Digital health startups face compliance risks that established-provider frameworks are not designed to address:
- Anti-Kickback Statute and patient incentive structures: Free devices, cash payments, premium waivers — common digital health business model elements — require careful AKS analysis. The AKS applies to anything of value offered to induce referrals or use of services covered by federal healthcare programs.
- Stark Law with value-based care: Digital health companies building value-based care arrangements with physicians need Stark Law analysis before launching compensation structures.
- Telehealth billing compliance: Cross-state practice, reimbursement eligibility, documentation requirements, and supervision requirements vary significantly by state and payer. CMS telehealth policies continued to evolve post-COVID.
- HIPAA and data monetization: Digital health companies that monetize patient data — even in purportedly de-identified form — face HIPAA analysis requirements and FCA exposure when government payers are involved.
- VC funding conditions: Investors increasingly require documented compliance programs as a funding condition.
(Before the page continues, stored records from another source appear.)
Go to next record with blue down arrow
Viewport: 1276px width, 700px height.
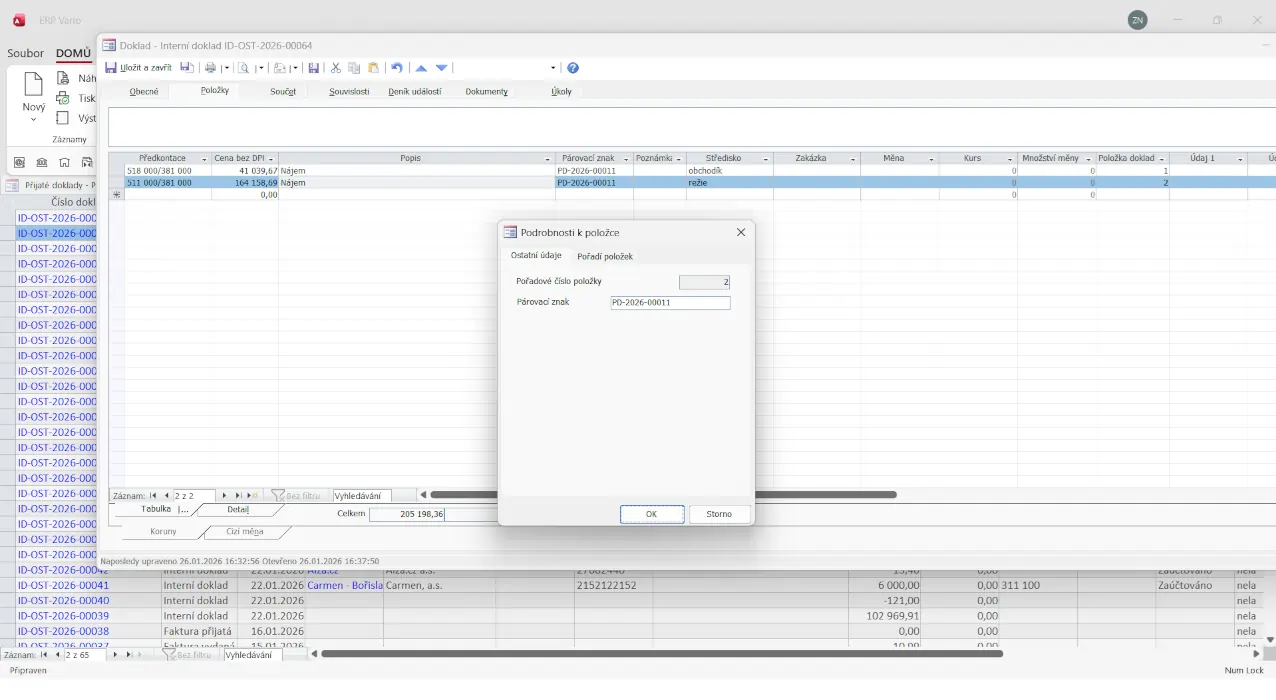441,68
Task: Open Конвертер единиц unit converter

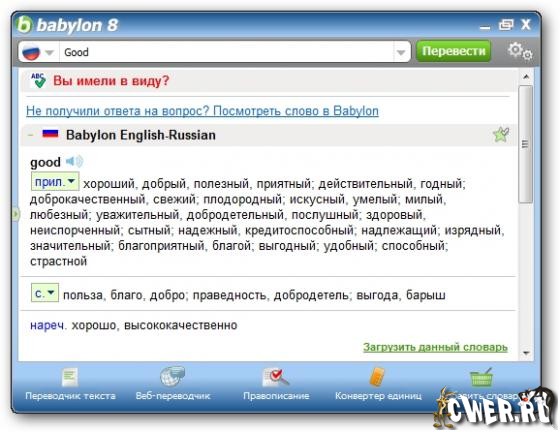Action: coord(378,384)
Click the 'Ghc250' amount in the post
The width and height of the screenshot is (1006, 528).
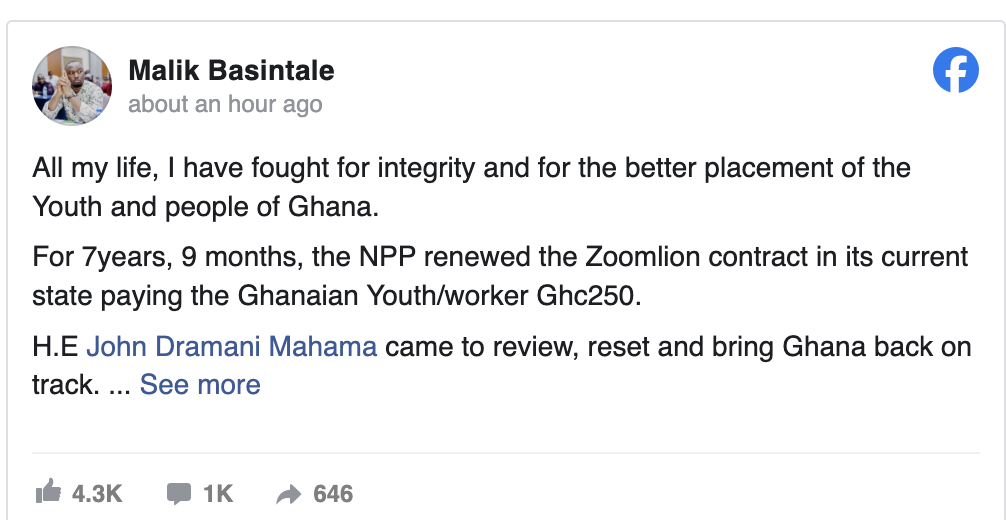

IHS builds startup compliance programs on the timeline driven by financing rounds.
How does a PE healthcare acquisition affect compliance program requirements?
PE acquisitions create compliance program obligations at multiple transaction stages:
- Due diligence: Compliance program assessment is standard in healthcare M&A. Material compliance deficiencies are disclosed risk and affect valuation.
- 100-day integration: The 2023 OIG GCPG specifically addresses PE-backed acquisitions. The 100-day plan should include compliance program assessment and priority remediation of highest-risk gaps.
- Post-acquisition operations: Each portfolio company must maintain its own operational compliance program. A parent entity program that is not implemented at the portfolio company level does not satisfy OIG expectations.
- Exit preparation: Weak compliance infrastructure degrades exit valuations. Buyers in secondary transactions conduct compliance due diligence — a documented, operational program is a positive valuation factor.
IHS builds PE acquisition compliance programs on 100-day timelines, prioritizing highest-risk areas from due diligence findings and building toward a full 7-element program over the integration period.
What is a fractional Chief Compliance Officer?
A fractional CCO is an experienced compliance officer engaged part-time or on a project basis — providing compliance leadership and expertise without a full-time hire. Appropriate for:
- Organizations building their first compliance program during the build phase
- Startups whose program will be internalized once the organization reaches sufficient scale
- PE acquisition targets needing interim compliance leadership during 100-day integration
- Small-to-mid-sized providers whose compliance workload does not warrant a dedicated FTE
The OIG does not require a full-time CCO — it requires that the compliance function have adequate authority and resources. A well-structured fractional arrangement satisfies this standard. IHS provides fractional CCO services during compliance program build engagements and can structure the role for future internalization.
What is the difference between compliance software and a compliance consultant?
Compliance software platforms (Compliancy Group ~$99/month, Healthicity $500+/month) provide administrative tools for managing an existing program: BAA tracking, policy distribution, training logs, exclusion screening, risk assessment templates. They are appropriate once a compliant program has been built.
Software cannot:
- Build policies that reflect your actual clinical workflows and specific billing codes
- Conduct an OIG-methodology risk assessment against your specific revenue model
- Coach your board on compliance oversight responsibilities
- Respond to government investigations or self-disclosure requests
- Represent you in CIA negotiations
The IHS approach: build the 7-element program with consulting expertise; use SaaS platforms for ongoing administration. Organizations that attempt to build a compliance program entirely through software produce checkbox compliance — precisely what the DOJ uses as evidence of inadequate compliance culture in FCA prosecutions.